> _SOURCE_
+ + +
L’influence souterraine de Maria Mies se devine pourtant aux hommages sur Twitter de personnalités écoféministes telles que Sandrine Rousseau, Corinne Morel Darleux et Marie Toussaint. Mais aussi aux inspirations que son œuvre a suscitées : elle irrigue la pensée de la féministe marxiste Silvia Federici, qui s’appuie sur elle dans Le Capitalisme patriarcal (La Fabrique, 2019), et de la sociologue Geneviève Pruvost, qui fait des théoriciennes de Bielefeld les pionnières d’un « féminisme de la subsistance » sur lequel elle construit les réflexions de Quotidien politique. Féminisme, écologie, subsistance (La Découverte, 2021). De façon plus inattendue, ses travaux ont aussi joué un rôle décisif dans la théorisation par le leader kurde Abdullah Öcalan du confédéralisme démocratique mis en œuvre au Rojava, en Syrie. Et c’est à Maria Mies et Veronika Bennholdt que revient la maternité du concept de « commun négatif », aujourd’hui creusé par le philo­sophe Alexandre Monnin.

L’écoféminisme de Maria Mies est singulier parce qu’il incarne, aux côtés d’un « écoféminisme culturel » dominant, « un écoféminisme plus social, implanté dans le Tiers-Monde, ou au Sud, qui, aux deux dominations croisées (des femmes et de la nature), en rajoute une troisième, coloniale ou postcoloniale », souligne la philosophe Catherine Larrère. « Pour nous, la perspective de la subsistance consiste à décoloniser les trois colonies du capital : la nature, les femmes et le Sud », écrit Maria Mies avec Veronika Bennholdt dans La Subsistance. Ce prisme l’a notamment conduite à formuler le concept majeur d’housewifization (littéralement : « femme-au-foyérisation ») pour désigner l’exploitation capitaliste d’un travail invisible produit historiquement par les femmes, mais qui tend à concerner tous les opprimés en « impliquant la domes­tication de populations subalternisées », explicite Geneviève Pruvost. Ce féminisme décolonial, au cœur de son compagnonnage avec l’Indienne Vandana Shiva, cohabite aussi avec un matérialisme qui la distingue des écoféministes spiritualistes américaines.

« Vivre et laisser vivre »

Maria Mies revendique un écoféminisme issu non pas d’un primat de la théorie, mais « comme une pratique ». Cette pratique commence dès le début de sa vie, où elle expérimente l’autonomie : huitième d’une fratrie de douze, elle grandit en contribuant au travail des champs dans un village de Rhénanie fondé sur le partage des tâches au sein de la commune. De cette origine, elle se souviendra que « la nourriture ne vient pas du supermarché mais du sol ». Maria Mies deviendra institutrice, et c’est en Inde dans les années 1960, où elle enseigne dans un Institut Goethe, qu’elle découvre sa vocation de sociologue féministe.
+ + +
> _RELEVÉ_
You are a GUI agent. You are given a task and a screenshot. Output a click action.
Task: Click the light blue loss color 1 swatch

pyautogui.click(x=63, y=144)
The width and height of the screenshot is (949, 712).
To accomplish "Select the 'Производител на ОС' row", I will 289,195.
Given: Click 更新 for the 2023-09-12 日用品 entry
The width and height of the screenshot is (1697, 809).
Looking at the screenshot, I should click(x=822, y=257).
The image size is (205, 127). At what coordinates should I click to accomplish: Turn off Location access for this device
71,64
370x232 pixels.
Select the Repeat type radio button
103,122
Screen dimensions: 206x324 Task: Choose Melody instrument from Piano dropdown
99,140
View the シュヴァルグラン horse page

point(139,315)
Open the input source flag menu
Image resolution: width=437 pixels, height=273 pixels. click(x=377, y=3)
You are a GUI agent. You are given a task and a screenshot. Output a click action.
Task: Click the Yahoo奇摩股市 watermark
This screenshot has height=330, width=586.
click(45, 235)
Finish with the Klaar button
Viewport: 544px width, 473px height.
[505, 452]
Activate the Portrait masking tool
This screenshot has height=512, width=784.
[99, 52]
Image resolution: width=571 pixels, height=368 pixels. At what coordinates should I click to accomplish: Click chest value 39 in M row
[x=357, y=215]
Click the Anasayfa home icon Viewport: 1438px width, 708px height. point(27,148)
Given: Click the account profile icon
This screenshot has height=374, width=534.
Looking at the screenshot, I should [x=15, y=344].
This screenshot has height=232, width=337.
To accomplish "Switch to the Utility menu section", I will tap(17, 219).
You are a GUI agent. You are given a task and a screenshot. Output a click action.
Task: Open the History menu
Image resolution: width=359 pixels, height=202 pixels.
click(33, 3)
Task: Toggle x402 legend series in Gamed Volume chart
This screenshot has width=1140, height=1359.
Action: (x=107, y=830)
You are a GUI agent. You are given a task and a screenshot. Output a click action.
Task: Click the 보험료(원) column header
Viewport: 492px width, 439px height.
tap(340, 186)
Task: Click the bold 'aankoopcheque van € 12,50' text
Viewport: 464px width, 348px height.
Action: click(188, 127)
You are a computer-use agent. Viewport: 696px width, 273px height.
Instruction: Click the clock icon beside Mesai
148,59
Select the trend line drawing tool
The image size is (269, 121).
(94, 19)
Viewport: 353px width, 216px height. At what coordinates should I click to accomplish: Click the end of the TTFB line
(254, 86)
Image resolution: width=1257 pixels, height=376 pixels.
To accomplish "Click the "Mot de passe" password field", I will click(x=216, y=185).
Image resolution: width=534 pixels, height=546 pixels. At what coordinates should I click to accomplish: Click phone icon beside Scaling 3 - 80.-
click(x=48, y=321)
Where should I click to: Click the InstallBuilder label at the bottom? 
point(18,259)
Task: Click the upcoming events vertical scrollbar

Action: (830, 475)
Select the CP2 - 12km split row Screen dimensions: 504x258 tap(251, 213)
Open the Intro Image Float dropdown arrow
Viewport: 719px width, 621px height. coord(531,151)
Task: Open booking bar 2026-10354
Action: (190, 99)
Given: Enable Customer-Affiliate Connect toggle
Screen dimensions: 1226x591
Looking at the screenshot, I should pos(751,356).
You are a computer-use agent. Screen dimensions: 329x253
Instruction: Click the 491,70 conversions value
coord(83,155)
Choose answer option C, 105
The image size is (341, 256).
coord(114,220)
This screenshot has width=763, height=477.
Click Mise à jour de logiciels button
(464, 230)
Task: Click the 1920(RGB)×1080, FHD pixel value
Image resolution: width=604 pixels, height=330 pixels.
+ + +
> _OBJECTIFS_
1. Citez le passage du texte sur Maria Mies, de « Maria Mies revendique » à « de sociologue féministe. ».
2. Prolongez le texte consacré à Maria Mies au-delà de sa dernière phrase.
Le matériau n'intervient en rien dans cet exercice.

> _RÉSULTATS PAR TÂCHE_
1.
Maria Mies revendique un écoféminisme issu non pas d’un primat de la théorie, mais « comme une pratique ». Cette pratique commence dès le début de sa vie, où elle expérimente l’autonomie : huitième d’une fratrie de douze, elle grandit en contribuant au travail des champs dans un village de Rhénanie fondé sur le partage des tâches au sein de la commune. De cette origine, elle se souviendra que « la nourriture ne vient pas du supermarché mais du sol ». Maria Mies deviendra institutrice, et c’est en Inde dans les années 1960, où elle enseigne dans un Institut Goethe, qu’elle découvre sa vocation de sociologue féministe.

2.
Désormais, elle cheminera sur deux jambes : un itinéraire intellectuel qui passera par la rencontre décisive avec Claudia von Werlhof et Veronika Bennholdt en 1976 conduisant à l’élaboration d’un écoféminisme de la subsistance, et des engagements militants antimilitaristes, anticapitalistes et techno­critiques. Ce parcours original conduit Maria Mies à formuler une perspective de subsistance qui n’est pas seulement théorique ou politique, mais entend transformer les rapports humains : cette « nouvelle économie morale » fondée sur la paysannerie et son principe de « vivre et laisser vivre » met au cœur les biens communs et l’entraide communautaire.

Exposé dans La Subsistance, ce « nouveau paradigme » imagine un renversement total de l’iceberg capitaliste. Le travail non rémunéré serait ainsi assuré par les hommes ; la technologie devrait être réappropriée comme un « outil pour améliorer la vie », ce qui implique de la concevoir « de telle sorte que ses effets soient réparables et réparés » ; la pro­duc­tion viserait d’abord la subsistance et non la fabrication de marchandises ; l’économie serait « régionale et décentralisée » et considérerait « la vie comme son centre ».

Mais ces bouleversements, s’ils visent une transformation intégrale, n’appellent pas un grand soir révolutionnaire. La subsistance est une « perspective » qui doit d’abord s’incarner là où elle s’applique. « La politique de la subsistance n’est pas un modèle, mais un processus. C’est pour cette raison que nous ne sommes pas en mesure de donner des directives détaillées sur la façon de la mettre en pratique », écrivent Maria Mies et Veronika Bennholdt. Autrement dit : « Le chemin en est la fin ! » Et l’aube possible d’un nouveau matin.